2 July. Despite our best laid plans, we were late in getting away for Deosai. It was not before 11:30 that we got to the Himalayan Wildlife Foundation camp at Bara Pani. It has come a long way from the camp where I stayed several times beginning in 1996. Now they have a semi-permanent hut and a couple of igloos. Also, the restaurant near the bridge on the river is a more elaborate set up of tents and furniture to cater to the increased tourist flow.
It was to take two hours out to the area HWF staff know as Black Hole, the best place for bear watching. That would have meant being benighted on Deosai. Instead, we hiked up the nearest ridge to look into the area towards Shatung where the late Rafiq Rajput and I had in 1997 seen a solitary male. But this time we were not so lucky.
We drove on to the ridge in the south from where we could look into the Kala Pani side before returning to the bridge and the restaurant for tea.
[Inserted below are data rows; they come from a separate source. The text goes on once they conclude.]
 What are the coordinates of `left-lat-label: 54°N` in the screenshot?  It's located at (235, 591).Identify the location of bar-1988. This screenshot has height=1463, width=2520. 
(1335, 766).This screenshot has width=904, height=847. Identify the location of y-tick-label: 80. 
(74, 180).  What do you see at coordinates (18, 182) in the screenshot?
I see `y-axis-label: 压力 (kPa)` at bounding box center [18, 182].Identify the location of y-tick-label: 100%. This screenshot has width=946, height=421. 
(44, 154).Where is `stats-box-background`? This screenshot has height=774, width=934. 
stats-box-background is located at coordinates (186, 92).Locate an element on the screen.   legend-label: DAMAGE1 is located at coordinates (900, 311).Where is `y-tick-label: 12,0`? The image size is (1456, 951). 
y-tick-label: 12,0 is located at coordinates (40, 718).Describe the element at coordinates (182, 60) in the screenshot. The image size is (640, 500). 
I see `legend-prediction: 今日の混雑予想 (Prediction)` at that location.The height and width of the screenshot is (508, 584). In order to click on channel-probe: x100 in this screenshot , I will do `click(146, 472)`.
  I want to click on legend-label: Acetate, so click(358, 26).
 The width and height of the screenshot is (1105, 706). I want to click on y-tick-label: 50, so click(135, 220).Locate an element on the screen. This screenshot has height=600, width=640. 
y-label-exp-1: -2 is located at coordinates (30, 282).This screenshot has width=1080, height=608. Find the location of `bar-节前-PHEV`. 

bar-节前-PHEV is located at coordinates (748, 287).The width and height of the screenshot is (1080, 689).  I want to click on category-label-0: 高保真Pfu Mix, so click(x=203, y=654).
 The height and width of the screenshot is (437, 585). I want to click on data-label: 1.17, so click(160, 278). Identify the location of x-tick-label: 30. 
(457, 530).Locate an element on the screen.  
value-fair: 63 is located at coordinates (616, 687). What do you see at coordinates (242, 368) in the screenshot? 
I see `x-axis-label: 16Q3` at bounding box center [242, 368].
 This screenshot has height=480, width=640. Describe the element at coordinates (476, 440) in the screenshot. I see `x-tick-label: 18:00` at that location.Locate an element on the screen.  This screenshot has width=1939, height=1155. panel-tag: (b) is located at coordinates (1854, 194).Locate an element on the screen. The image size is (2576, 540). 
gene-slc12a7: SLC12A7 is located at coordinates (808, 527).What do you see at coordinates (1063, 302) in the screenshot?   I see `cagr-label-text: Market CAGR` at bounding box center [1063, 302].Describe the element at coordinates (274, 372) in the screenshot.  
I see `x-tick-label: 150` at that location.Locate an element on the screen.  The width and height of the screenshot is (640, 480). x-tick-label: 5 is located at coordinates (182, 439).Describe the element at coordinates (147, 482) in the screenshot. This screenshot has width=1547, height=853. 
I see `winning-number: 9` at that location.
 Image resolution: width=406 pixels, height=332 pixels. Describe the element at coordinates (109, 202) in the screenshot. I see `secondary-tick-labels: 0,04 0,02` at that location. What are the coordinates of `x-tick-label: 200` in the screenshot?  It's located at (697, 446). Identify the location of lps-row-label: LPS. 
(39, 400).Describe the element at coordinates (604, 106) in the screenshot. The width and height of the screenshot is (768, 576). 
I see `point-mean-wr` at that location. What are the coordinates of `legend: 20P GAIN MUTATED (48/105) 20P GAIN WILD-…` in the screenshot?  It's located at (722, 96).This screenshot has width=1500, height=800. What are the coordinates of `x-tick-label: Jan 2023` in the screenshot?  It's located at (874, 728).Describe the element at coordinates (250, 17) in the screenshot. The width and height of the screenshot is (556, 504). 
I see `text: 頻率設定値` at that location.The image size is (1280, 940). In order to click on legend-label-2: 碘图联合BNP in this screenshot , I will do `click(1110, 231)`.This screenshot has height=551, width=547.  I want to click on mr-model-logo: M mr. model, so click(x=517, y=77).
It was very disturbing to note that despite the signs warning against littering and the rubbish bins installed by the road, Deosai is littered. All those who visit this pristine national park are rich and educated. Many have travelled abroad, yet they have no qualms tossing out empties of all sorts from their car windows. The most revolting sight was a freshly discarded pamper!
By 6:30 in the evening we were back in Skardu. With plenty of footage to create another great series of short films to draw from Zia, Andre, Razi (our sound man) and the rest of the team were very satisfied. The success of the Wanderlust 1 films has been very encouraging. We hope that this latest work will do for Baltistan what the first did for Hunza.